In their statements about the release of four legal memos about CIA interrogation techniques, both President Obama and Attorney General Eric Holder made it very clear that any CIA officers who were relying on those legal opinions will not be prosecuted. Left unclear, however, was the fate of the people responsible for the memos. So far, it appears that's because the Obama administration hasn't come to a decision about them yet.
The specific line in the president's statement is, "[I]t is our intention to assure those who carried out their duties relying in good faith upon legal advice from the Department of Justice that they will not be subject to prosecution." Asked about this, and the omission of the people who provided that legal advice, a White House aide would tell Salon only, "in regard to the president's statement and the line, the line was a specific reference to intelligence officials who acted in good faith."
But that doesn't mean any inferences about the fate of the Office of Legal Counsel staffers who drew up the memos should be drawn from this. With the staffers' fate as yet undecided, the administration may just be trying to keep hope alive for their allies on the left, like Sen. Russ Feingold, D-Wis., who said in a statement Thursday, "As I understand it, [Obama's] decision does not mean that anyone who engaged in activities that the Department had not approved, those who gave improper legal advice or those who authorized the program could not be prosecuted."

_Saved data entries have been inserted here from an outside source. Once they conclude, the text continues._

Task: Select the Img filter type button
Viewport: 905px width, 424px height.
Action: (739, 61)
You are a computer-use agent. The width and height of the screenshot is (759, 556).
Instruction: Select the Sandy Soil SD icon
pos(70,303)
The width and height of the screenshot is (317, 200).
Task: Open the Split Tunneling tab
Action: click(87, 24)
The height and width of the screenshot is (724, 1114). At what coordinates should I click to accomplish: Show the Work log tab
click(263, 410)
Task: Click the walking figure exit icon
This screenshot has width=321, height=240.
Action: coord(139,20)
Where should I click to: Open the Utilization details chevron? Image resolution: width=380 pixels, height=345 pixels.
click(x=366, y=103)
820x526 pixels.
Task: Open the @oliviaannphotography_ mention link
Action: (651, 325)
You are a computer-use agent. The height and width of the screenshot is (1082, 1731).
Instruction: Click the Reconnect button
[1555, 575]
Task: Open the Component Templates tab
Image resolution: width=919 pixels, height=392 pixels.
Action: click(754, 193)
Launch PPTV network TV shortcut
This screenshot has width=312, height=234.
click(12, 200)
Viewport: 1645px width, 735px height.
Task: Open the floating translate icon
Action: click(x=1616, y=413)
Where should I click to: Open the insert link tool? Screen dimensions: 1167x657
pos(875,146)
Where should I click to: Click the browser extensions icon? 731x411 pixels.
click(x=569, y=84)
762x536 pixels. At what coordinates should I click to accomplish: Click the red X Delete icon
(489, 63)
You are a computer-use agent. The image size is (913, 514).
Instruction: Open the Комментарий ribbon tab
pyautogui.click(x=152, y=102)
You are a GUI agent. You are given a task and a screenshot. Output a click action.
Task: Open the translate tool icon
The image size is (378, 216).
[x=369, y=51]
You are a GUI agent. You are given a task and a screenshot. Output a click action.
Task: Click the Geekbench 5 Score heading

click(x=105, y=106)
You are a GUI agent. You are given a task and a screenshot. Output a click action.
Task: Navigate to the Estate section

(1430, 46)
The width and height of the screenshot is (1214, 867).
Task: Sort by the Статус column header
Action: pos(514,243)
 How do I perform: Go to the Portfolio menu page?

As it stands now, the words "good faith" might be the most important factors not just for CIA officers involved in torture but for the coming decisions about memo authors such as Jay Bybee and John Yoo. Justice Department officials declined to comment to Salon, but it's likely the administration will make those decisions after an ongoing review by the DOJ's Office of Professional Responsibility into the attorney's actions is complete. According to a letter Sens. Dick Durbin, D-Ill., and Sheldon Whitehouse, D-R.I., sent to the OPR head in February of this year, the review hinges on whether the legal advice people like Bybee and Yoo provided "was consistent with the professional standards that apply to Department of Justice Attorneys."